Salah satu agenda utama dalam kunjungan tersebut adalah meninjau fasilitas Operator Training Simulator (OTS), yang digunakan sebagai sarana pelatihan bagi operator dan panelman di lingkungan kilang.
General Manager RU VI Balongan, Yulianto Triwibowo, menjelaskan bahwa simulator pada ruang OTS dirancang menyerupai sistem Distributed Control System (DCS) yang digunakan di ruang kontrol utama kilang. Hal ini memungkinkan para pekerja untuk berlatih secara aman tanpa risiko terhadap operasional kilang.
“Dengan OTS ini, Kilang Balongan dapat meningkatkan kredibilitas operator melalui program sertifikasi yang diakui secara formal,” ujarnya.
Yulianto menambahkan, saat ini fasilitas OTS di Kilang Balongan telah dilengkapi simulator untuk Unit Utilities dan Unit RCC (Residue Catalytic Cracking), yang berperan penting dalam meningkatkan kompetensi operator.
Selain itu, ia juga menyampaikan bahwa hubungan industrial antara pekerja dan manajemen berjalan harmonis melalui kolaborasi strategis bersama serikat pekerja, sehingga mampu mendukung kesejahteraan karyawan sekaligus pencapaian target kinerja perusahaan.
“Hubungan dengan stakeholder juga terjalin dengan baik sehingga menunjang terciptanya suasana yang kondusif di sekitar kilang,” tambahnya.
Sementara itu, Dewi Kurnia Salwa mengapresiasi pemanfaatan fasilitas OTS yang dinilai telah berjalan optimal di Kilang Balongan.

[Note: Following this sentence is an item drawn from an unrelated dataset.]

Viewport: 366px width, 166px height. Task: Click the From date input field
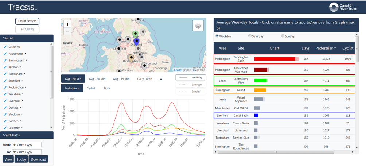pyautogui.click(x=26, y=145)
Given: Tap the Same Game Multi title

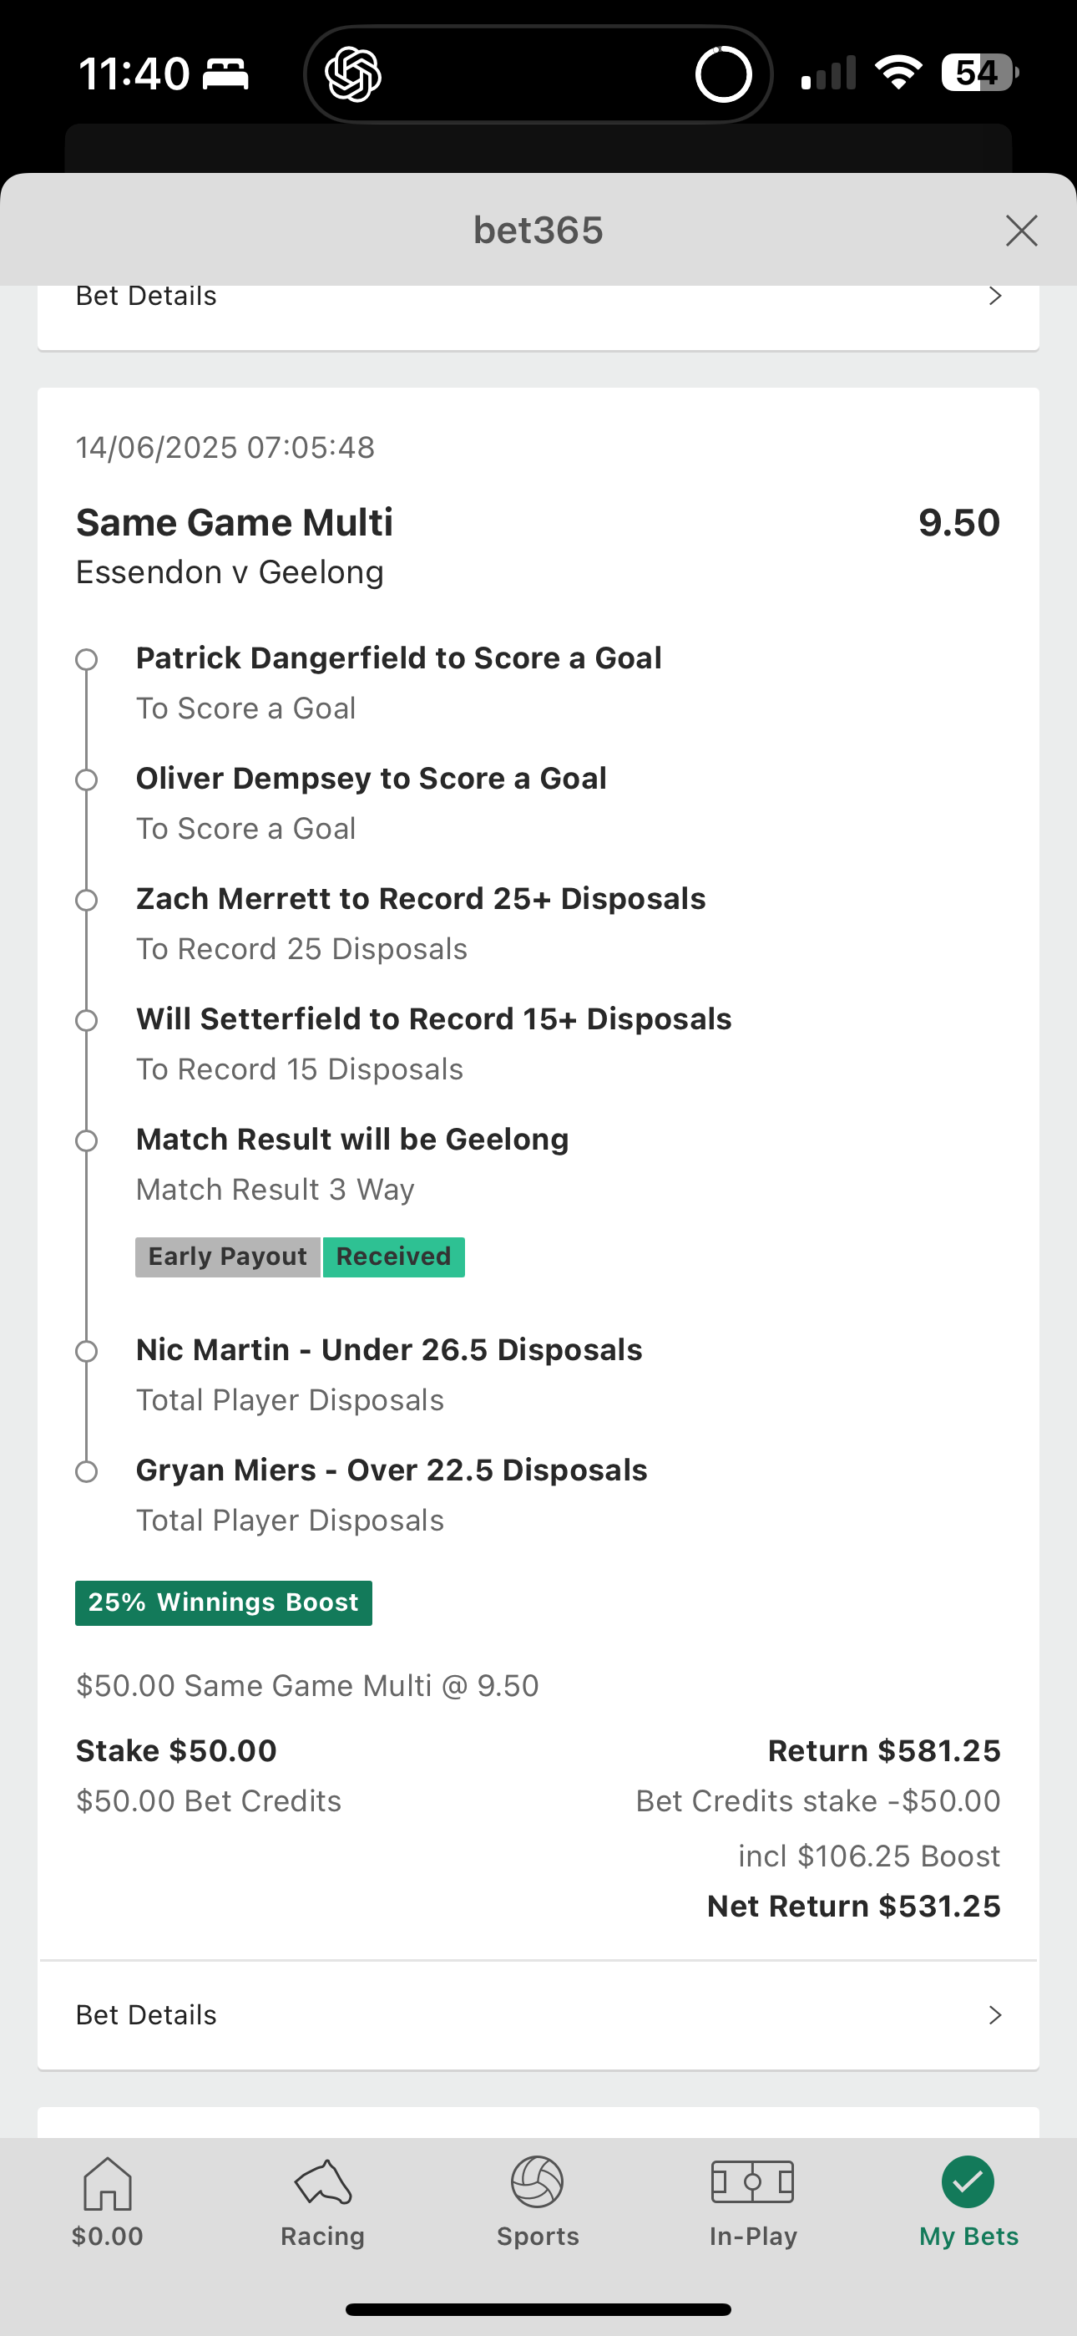Looking at the screenshot, I should (235, 522).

Menurutnya, pelatihan berbasis simulator menjadi kunci dalam meningkatkan kompetensi operator sekaligus menjaga keandalan operasional kilang.
“Dengan terlatihnya para operator, maka ilmu yang didapat akan berdampak pada peningkatan kinerja individu, mendukung kehandalan operasional kilang dalam memproduksi kebutuhan BBM nasional, serta meningkatkan margin perusahaan,” ungkapnya.
Ia berharap fasilitas simulator tersebut dapat terus dikembangkan sehingga para operator semakin memahami prosedur pengoperasian sistem pengendalian kilang secara aman, baik dalam kondisi normal maupun darurat.
“Semoga simulator ini bisa terus terjaga dan dikembangkan demi mendukung operasional kilang yang aman dan andal,” pungkasnya.